The Fletcher Munson curves are one of many sets of equal-loudness contours for the human ear, determined experimentally by Harvey Fletcher and Wilden A. Munson, and reported in a 1933 paper entitled “Loudness, its definition, measurement and calculation” in the Journal of the Acoustic Society of America. The first research on the topic of how the ear hears different frequencies at different levels was conducted by Fletcher and Munson in 1933. In 1937 they created the first equal-loudness curves.
Humans don’t hear all frequencies of sound at the same level. That is, our ears are more sensitive to some frequencies and less sensitive to other frequencies. In the early 1930’s Dr. Fletcher and Dr. Munson, audio pioneers at Bell Labs discovered that the human ear hears differnetly at varioius loundness levels. At 130+ dB SPL we hear almost flat. But we hear lows and highs poorly at lower volumes (lower SPL) and it gets worse the softer the sound. To complicate matters further we all loose our hearing above 14,000 Hz as we age!

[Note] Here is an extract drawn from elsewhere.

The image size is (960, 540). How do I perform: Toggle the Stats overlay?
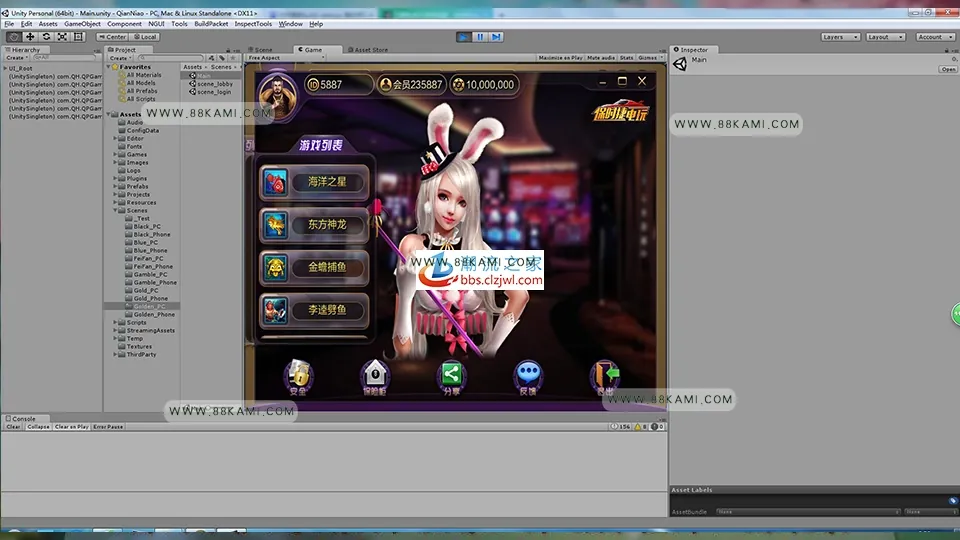[626, 58]
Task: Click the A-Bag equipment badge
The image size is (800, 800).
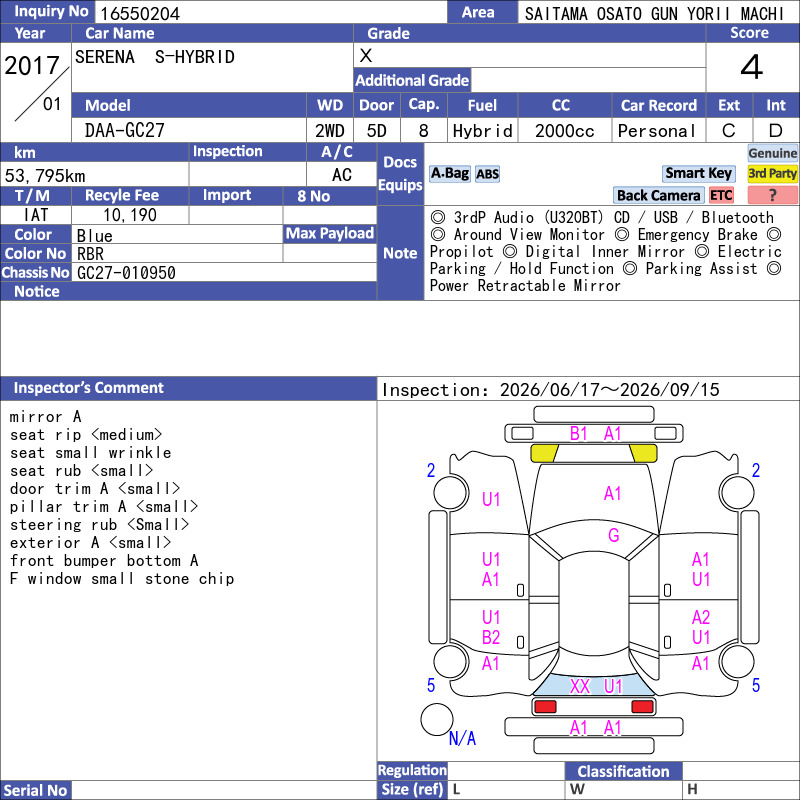Action: click(449, 174)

The important thing to understand about sound is the volume (in SPL) affects your perception of bass and treble response significantly. What sounds quiet one way, sounds different loud. The same thing is true for sources and microphones. A mic that sounds good at low level may sound terrible at high level! Fletcher-Munson also discovered that the dynamic range of the human ear was 120 dB!
How does this relate to Ham Radio After several years of experimenting and listening, the Heil Sound team discovered that most of the old line favorites have their frequency response in the wrong place. Just about every dynamic microphone has a mid-range response peak that is in the wrong place.

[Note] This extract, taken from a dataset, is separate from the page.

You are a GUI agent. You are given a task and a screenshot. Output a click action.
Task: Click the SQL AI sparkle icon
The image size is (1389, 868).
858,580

To fix this problem of audio quality and sound we use the knowledge of Fletcher Munson Curve.
- Use an equalizer to equalize the sound to make the sound better
- Get away from using a ham mic on rigs as almost all hand mics on rigs are made by the same two companies
- Don’t just turn up your mic gain to get threw pileups during contest focus on audio quality studies have showed that during a pile up the operator will pick the best quality sound over the loudest call.